ŠVENČIONĖLIAI (NAUJIEJI ŠVENČIONYS) (N. Swęciany). Entered by Lithuanian troops on July 22. The first postmaster was Jonas Bielinis, before then postmaster of Šilalė, mandated in advance on July 20. On September 16 he was transferred to Švenčionys. Another appointee was Stasys Švagžlys starting on August 20, who after evacuation went to Panevėžys. Also appointed was postman Ignacas Užello who did not leave after evacuation. Postmaster Jonas Bielinis was replaced on September 16 by Mikas Švagžlys, previously postmaster of Siesikai in Aukštaitija. After evacuation, Mikas Švagžlys, at a salary of 700 auksinai, was transferred as postmaster to Ramygala.
ŠVENČIONYS (Swięciany). Taken by the Red Army on July 9, 1920 but entered by Lithuanian troops only on August 8. First temporary postmaster was Otto Grimm’as (did not leave on evacuation) who was mandated on August 20 and was replaced by Jonas Bielinis on September 16. Several other employees were appointed: Kristopas Berdikštis in August, Jonas Šušas on September 18 (later evacuated to Biržai), Osinsko, Klipč, Drozd and others. Postmaster Jonas Bielinis on evacuation was appointed postmaster of Ežerėnai (Zarasai). Švenčionys was retaken by Polish troops on October 10, 1920.
TRAKAI (Troki). This historical locality was entered on August 25. As from September 4, the first postmaster was Aleksandras Pikturna who after evacuation on or about October 9 was promoted to a senior post with the Pašto Valdyba at a salary of 1100 auksinai. Among other employees was postman Simonas Markevičius who did not evacuate.
Of the above-listed seven Lithuanian post offices receiving some kind of mention in 1920 six survived within the Polish-dominated “Central Lithuanian” and / or Polish postal administration.

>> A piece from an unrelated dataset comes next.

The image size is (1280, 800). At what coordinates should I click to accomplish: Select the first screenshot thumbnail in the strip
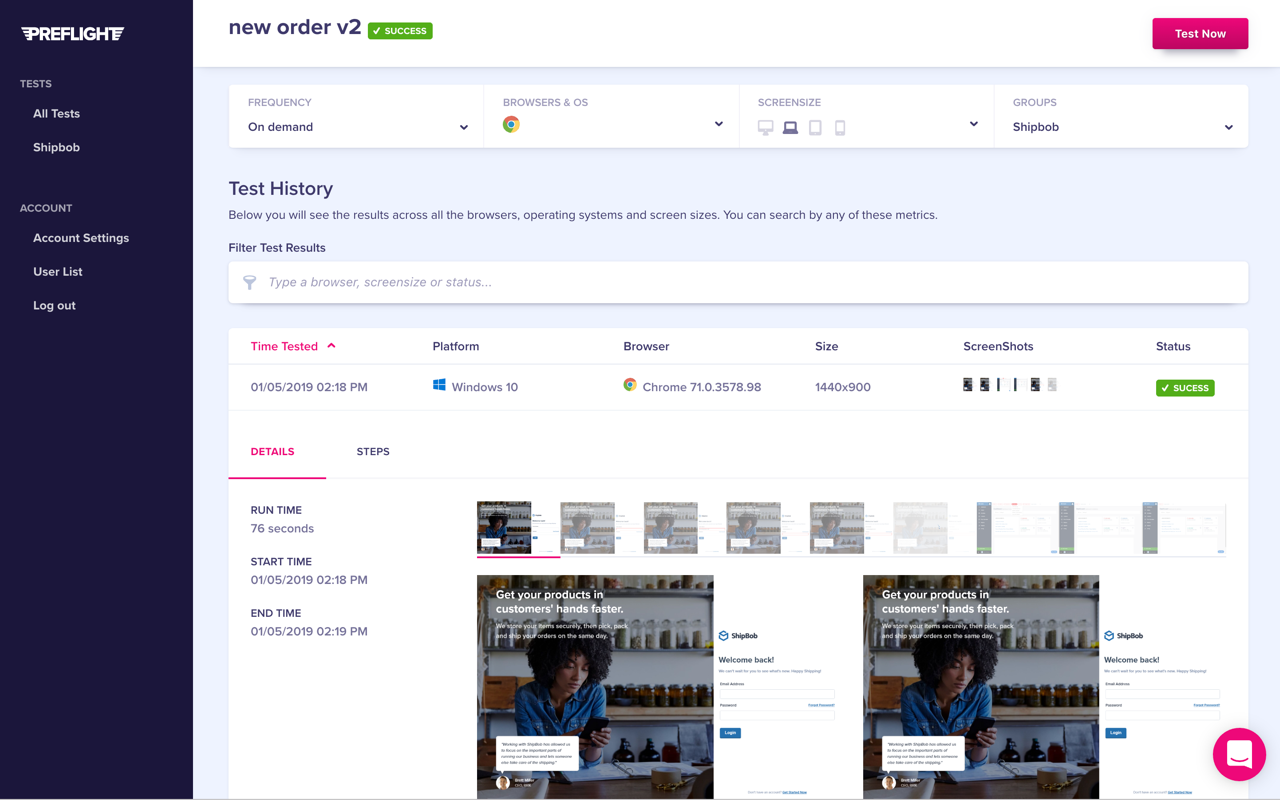point(504,527)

However, six of them again joined the Lithuanian system after the fall of Poland in 1939, either during the period of Lithuania as part of the USSR or as part of German-formed Ostland. The remaining seventh post office, Apsas, has been as Opsa within Byelorussia or present-day Belorus since the end of the Second World War.
Fig. 1 A postcard posted at the Lithuanian field post office No. 3 on 19. IX. 1920 addressed to Švenčionys, carried via Vilnius 25. IX. 20 [colln.Lapas].
Fig 2. A letter posted at Vilkaviškis on 16. X. 20 addressed to Trakai. By that time Trakai was re-taken by Polish forces, and the letter stopped at Kaišiadorys 19. X. 20 [colln. Doniela].